Leveraging InputAccel for OCR

A few months back I chronicled my first experience with Captiva InputAccel development. This week, I’d like to supplement that with another experience I recently had. I have a standalone Java/DFC application that extracts TIF files from a Docbase, merges them together in a PDF file using iText, and creates a simple HTML index of all the PDF files created. Recently, the customer asked me to create OCRed PDFs so they could search for words and phrases in each file. I briefly surveyed Google for open source (and proprietary) Java libraries that would OCR TIF or PDF files and wasn’t happy with what I found. Then it occurred to me, Captiva’s NuanceOCR module did exactly what I wanted — and my customer already owned it — it was just a matter of leveraging that existing capability from my Java application.

Long story short: I set up MultiDirectoryWatch (MDW) to watch a folder where my Java application copied PDF files after they were merged. MDW kicked off a batch in InputAccel which performed the OCR and deposited the OCRed file in an output directory watched by my Java application. When the output file arrived, the Java application copied it back to where it belonged.  Simple.

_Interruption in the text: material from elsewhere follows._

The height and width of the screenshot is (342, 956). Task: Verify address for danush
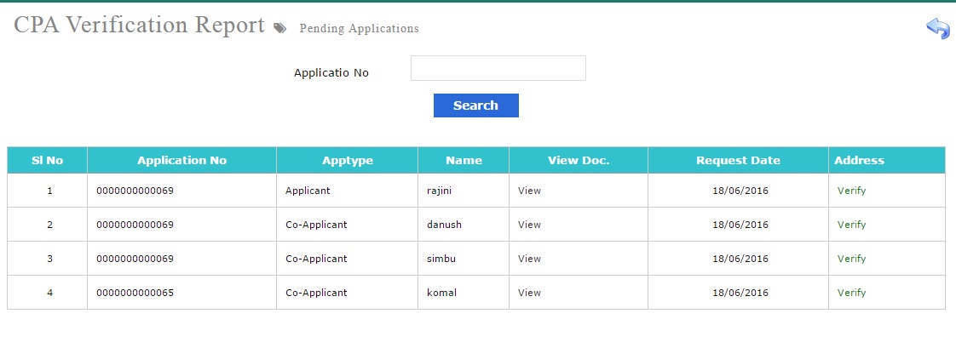(x=851, y=225)
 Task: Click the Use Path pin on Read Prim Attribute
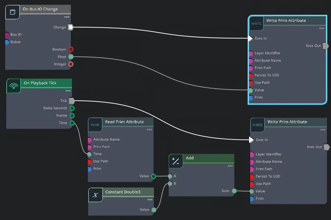pyautogui.click(x=89, y=161)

The interesting part of this process, and why I thought it was blog-worthy, has to do with the short InputAccel process used to do the OCR. I had to include two modules and process steps that I found to be unintuitive. Here are the details of the process:

  • MultiDirectoryWatch
    • Level 0
    • Multi:0.Ready = 8
  • Multi
    • Level 1
    • ImageDivider:1.InputFile = MultiDirectoryWatch:1.OutputImage
    • ImageDivider:1.Ready = 1
  • ImageDivider
    • Level 1
    • NuanceOCR:0.Level0_InputImage = ImageDivider:0.OutputFile
  • NuanceOCR
    • Level 1
    • Format 1 = Adobe PDF with image on text
    • Save file to file system = true
    • File = @(MultiDirectoryWatch.OriginalFileName)
    • Overwrite file if it exists

The parts I found to be unintuitive were the Multi and the ImageDivider steps. It turns out, NuanceOCR (and a lot of other InputAccel modules) only process one page at a time. So, when I had MDW pass it a PDF composed of numerous pages of TIFs, it only processed the first page. OK, so using ImageDivider became more obvious after that revelation. But Multi? Turned out that Multi is a utility module that is generally used to restructure the internal InputAccel tree (e.g., create folders/documents/pages, delete folders/page/docs, etc.). It is required for ImageDivider to do its thing.

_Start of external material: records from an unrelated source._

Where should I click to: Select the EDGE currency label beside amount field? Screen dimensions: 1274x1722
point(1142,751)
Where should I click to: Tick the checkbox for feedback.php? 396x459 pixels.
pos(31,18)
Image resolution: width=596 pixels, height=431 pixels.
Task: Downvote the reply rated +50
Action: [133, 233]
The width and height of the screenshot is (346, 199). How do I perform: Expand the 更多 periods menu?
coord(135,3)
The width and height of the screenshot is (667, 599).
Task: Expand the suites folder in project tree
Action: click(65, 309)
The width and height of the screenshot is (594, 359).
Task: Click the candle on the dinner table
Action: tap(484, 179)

So, if you ever need a fairly easy and painless way to quickly OCR files, a short InputAccel process like this one may be your answer. The trick is to use Multi and ImageDivider to prepare each page for the OCR module.

Question:  Is there a way to programmatically (i.e., via API) to directly access NuanceOCR without having to create an IA process?

Advertisements

About Scott
I have been implementing Documentum solutions since 1997. In 2005, I published a book about developing Documentum solutions for the Documentum Desktop Client (ISBN 0595339689). In 2010, I began this blog as a record of interesting and (hopefully) helpful bits of information related to Documentum, and as a creative outlet.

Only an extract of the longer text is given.